Título: BNDES tem de bancar o risco de seus agentes
Autor: Assis,Jaime Soares de
Fonte: Gazeta Mercantil, 16/02/2009, Brasil, p. A6
São Paulo, 16 de Fevereiro de 2009 - O Brasil pode encerrar 2009 com um superávit de até US$ 15 bilhões na balança comercial, com exportações entre US$ 180 bilhões e US$ 190 bilhões. Um bom resultado na avaliação de Joseph M. Tutundjian, diretor-geral da Rodobens Comércio Internacional. Os estoques de commodities agrícolas baixaram e este fator deve provocar uma reação dos preços. Pressionar os bancos para redução do spread não funciona, assinala. Para que o fluxo de repasses se acelere, o Banco Nacional de Desenvolvimento Econômico e Social (BNDES) terá de incorporar parte do risco dos bancos privados.
Gazeta Mercantil - O pior da crise já passou ou o quadro pode se deteriorar ainda mais?

§ DADOS FORNECIDOS
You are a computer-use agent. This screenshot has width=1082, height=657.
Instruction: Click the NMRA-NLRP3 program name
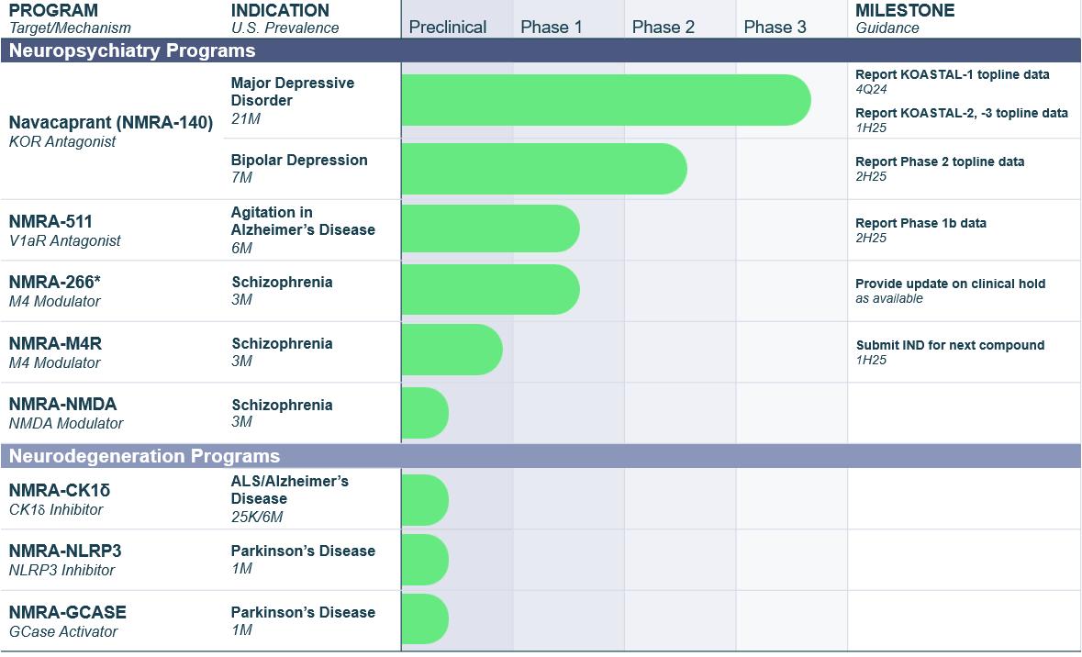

§ REQUISITOS DAS TAREFAS
[a] Reescreva em forma de tópicos o parágrafo da reportagem que começa com "São Paulo, 16 de Fevereiro de 2009", mantendo seus fatos principais.
[b] Liste todos os valores em dólares citados na reportagem.
[c] Reproduza o trecho da reportagem entre "Título: BNDES tem" e "dos bancos privados.", inclusive.

§ RESPOSTAS EM SEQUÊNCIA
[a]
- O Brasil pode encerrar 2009 com superávit de até US$ 15 bilhões na balança comercial.
- As exportações devem ficar entre US$ 180 bilhões e US$ 190 bilhões.
- Joseph M. Tutundjian, diretor-geral da Rodobens Comércio Internacional, considera esse um bom resultado.
- A queda dos estoques de commodities agrícolas deve provocar uma reação dos preços.
- Segundo ele, pressionar os bancos para reduzir o spread não funciona.
- Para acelerar os repasses, o BNDES terá de incorporar parte do risco dos bancos privados.

[b]
- US$ 15 bilhões
- US$ 180 bilhões
- US$ 190 bilhões

[c]
Título: BNDES tem de bancar o risco de seus agentes
Autor: Assis,Jaime Soares de
Fonte: Gazeta Mercantil, 16/02/2009, Brasil, p. A6
São Paulo, 16 de Fevereiro de 2009 - O Brasil pode encerrar 2009 com um superávit de até US$ 15 bilhões na balança comercial, com exportações entre US$ 180 bilhões e US$ 190 bilhões. Um bom resultado na avaliação de Joseph M. Tutundjian, diretor-geral da Rodobens Comércio Internacional. Os estoques de commodities agrícolas baixaram e este fator deve provocar uma reação dos preços. Pressionar os bancos para redução do spread não funciona, assinala. Para que o fluxo de repasses se acelere, o Banco Nacional de Desenvolvimento Econômico e Social (BNDES) terá de incorporar parte do risco dos bancos privados.